# PROBLÈMES:
**a)** D'après l'extrait sur Jules Verne, chez qui et à quelle adresse Jules Verne travaille-t-il comme agent de change ?
**b)** Résumez en deux phrases l'extrait sur Jules Verne.
**c)** Indiquez si chacune des affirmations suivantes s'accorde avec l'extrait sur Jules Verne, en répondant par oui ou par non et en citant les mots décisifs de l'extrait : (i) Jules Verne a épousé Honorine Deviane un 10 janvier ; (ii) le manuscrit du Mariage de Mr Anselme des Tilleuls n'est pas signé ; (iii) le ménage habite rue de Provence.

Nouvelle de jeunesse : jeunesse d’une nouvelle

En 1858, Jules Verne a trente ans. L’année précédente, le 10 janvier, il a épousé Honorine Deviane, veuve déjà dotée de deux filles. Le ménage habite au 18 du boulevard Poissonnière, à Paris. Pour faire vivre ce petit monde, Jules travaille comme agent de change chez Eggly, 72, rue de Provence.

Jules Verne a déjà publié des nouvelles, des pièces de théâtre et des opérettes1. Son Voyage en Ballon a même déjà été traduit en américain2. Mais il faudra attendre encore quelques années avant la gloire littéraire, celle des Voyages Extraordinaires inaugurée par Cinq Semaines en Ballon3.

Tout ce que le futur romancier rédige n’est pas publié et il reste encore aujourd’hui quelques inédits à l’état de manuscrit. Le Mariage de Mr Anselme des Tilleuls est du nombre. La date de rédaction est incertaine, Olivier Dumas la plaçant en 1855, Daniel Compère deux ou trois ans plus tard. En effet, le manuscrit, s’il est signé, n’est pas daté et il convient alors de procéder par comparaison entre l’écriture, le style, les allusions et clins d’oeil de textes datés avec certitude avec ceux du manuscrit.

# DONNÉES FOURNIES:
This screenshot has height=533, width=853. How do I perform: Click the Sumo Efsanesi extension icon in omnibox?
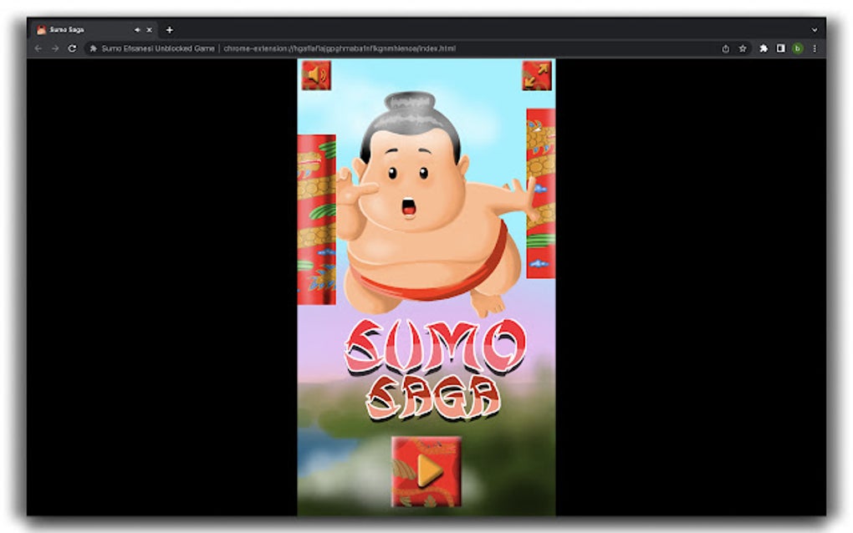92,48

# RÉPONSES AUX EXERCICES:
**a)** Chez Eggly, au 72, rue de Provence.

**b)** En 1858, Jules Verne a trente ans, il est marié à Honorine Deviane, veuve déjà dotée de deux filles, et il travaille comme agent de change pour faire vivre sa famille, alors qu'il a déjà publié des nouvelles, des pièces de théâtre et des opérettes. Certains de ses textes restent encore inédits, dont Le Mariage de Mr Anselme des Tilleuls, dont la date de rédaction est incertaine parce que le manuscrit n'est pas daté.

**c)**
(i) Oui : « le 10 janvier, il a épousé Honorine Deviane ».
(ii) Non : « le manuscrit, s’il est signé, n’est pas daté ».
(iii) Non : « Le ménage habite au 18 du boulevard Poissonnière, à Paris. »